◆ WORK TO DO
Update the items below by changing "At what coordinates should I click to accomplish" to "Where do I click to accomplish" wherever it appears, keeping every other line and character unchanged.
____ DATA IN THIS EXERCISE
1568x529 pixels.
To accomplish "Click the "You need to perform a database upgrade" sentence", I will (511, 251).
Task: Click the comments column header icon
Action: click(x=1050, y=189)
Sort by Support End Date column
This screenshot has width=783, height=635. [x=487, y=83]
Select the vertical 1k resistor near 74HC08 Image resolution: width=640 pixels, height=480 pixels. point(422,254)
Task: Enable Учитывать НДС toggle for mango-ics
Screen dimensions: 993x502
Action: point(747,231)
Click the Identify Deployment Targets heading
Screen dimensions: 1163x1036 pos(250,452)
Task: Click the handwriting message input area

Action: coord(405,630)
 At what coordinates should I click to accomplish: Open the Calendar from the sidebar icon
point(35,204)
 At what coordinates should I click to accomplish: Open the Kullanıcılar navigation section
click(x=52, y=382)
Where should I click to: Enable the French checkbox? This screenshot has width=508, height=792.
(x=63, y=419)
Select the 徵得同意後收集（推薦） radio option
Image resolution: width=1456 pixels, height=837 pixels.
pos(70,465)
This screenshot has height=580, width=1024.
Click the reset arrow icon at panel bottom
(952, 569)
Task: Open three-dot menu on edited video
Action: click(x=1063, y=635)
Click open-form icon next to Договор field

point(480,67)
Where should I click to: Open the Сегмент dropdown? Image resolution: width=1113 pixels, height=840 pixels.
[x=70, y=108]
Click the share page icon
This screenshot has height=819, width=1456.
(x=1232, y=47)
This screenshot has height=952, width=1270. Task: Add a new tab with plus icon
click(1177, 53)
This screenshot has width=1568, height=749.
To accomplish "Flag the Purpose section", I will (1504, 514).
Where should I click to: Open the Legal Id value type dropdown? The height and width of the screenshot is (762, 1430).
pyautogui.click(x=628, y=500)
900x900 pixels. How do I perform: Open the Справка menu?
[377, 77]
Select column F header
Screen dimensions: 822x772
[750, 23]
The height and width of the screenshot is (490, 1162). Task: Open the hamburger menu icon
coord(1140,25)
________
◆ FINISHED ANSWER
1568x529 pixels.
To accomplish "Click the "You need to perform a database upgrade" sentence", I will (511, 251).
Task: Click the comments column header icon
Action: click(x=1050, y=189)
Sort by Support End Date column
This screenshot has width=783, height=635. [x=487, y=83]
Select the vertical 1k resistor near 74HC08 Image resolution: width=640 pixels, height=480 pixels. point(422,254)
Task: Enable Учитывать НДС toggle for mango-ics
Screen dimensions: 993x502
Action: point(747,231)
Click the Identify Deployment Targets heading
Screen dimensions: 1163x1036 pos(250,452)
Task: Click the handwriting message input area

Action: coord(405,630)
 Where do I click to accomplish: Open the Calendar from the sidebar icon
point(35,204)
 Where do I click to accomplish: Open the Kullanıcılar navigation section
click(x=52, y=382)
Where should I click to: Enable the French checkbox? This screenshot has width=508, height=792.
(x=63, y=419)
Select the 徵得同意後收集（推薦） radio option
Image resolution: width=1456 pixels, height=837 pixels.
pos(70,465)
This screenshot has height=580, width=1024.
Click the reset arrow icon at panel bottom
(952, 569)
Task: Open three-dot menu on edited video
Action: click(x=1063, y=635)
Click open-form icon next to Договор field

point(480,67)
Where should I click to: Open the Сегмент dropdown? Image resolution: width=1113 pixels, height=840 pixels.
[x=70, y=108]
Click the share page icon
This screenshot has height=819, width=1456.
(x=1232, y=47)
This screenshot has height=952, width=1270. Task: Add a new tab with plus icon
click(1177, 53)
This screenshot has width=1568, height=749.
To accomplish "Flag the Purpose section", I will (1504, 514).
Where should I click to: Open the Legal Id value type dropdown? The height and width of the screenshot is (762, 1430).
pyautogui.click(x=628, y=500)
900x900 pixels. How do I perform: Open the Справка menu?
[377, 77]
Select column F header
Screen dimensions: 822x772
[750, 23]
The height and width of the screenshot is (490, 1162). Task: Open the hamburger menu icon
coord(1140,25)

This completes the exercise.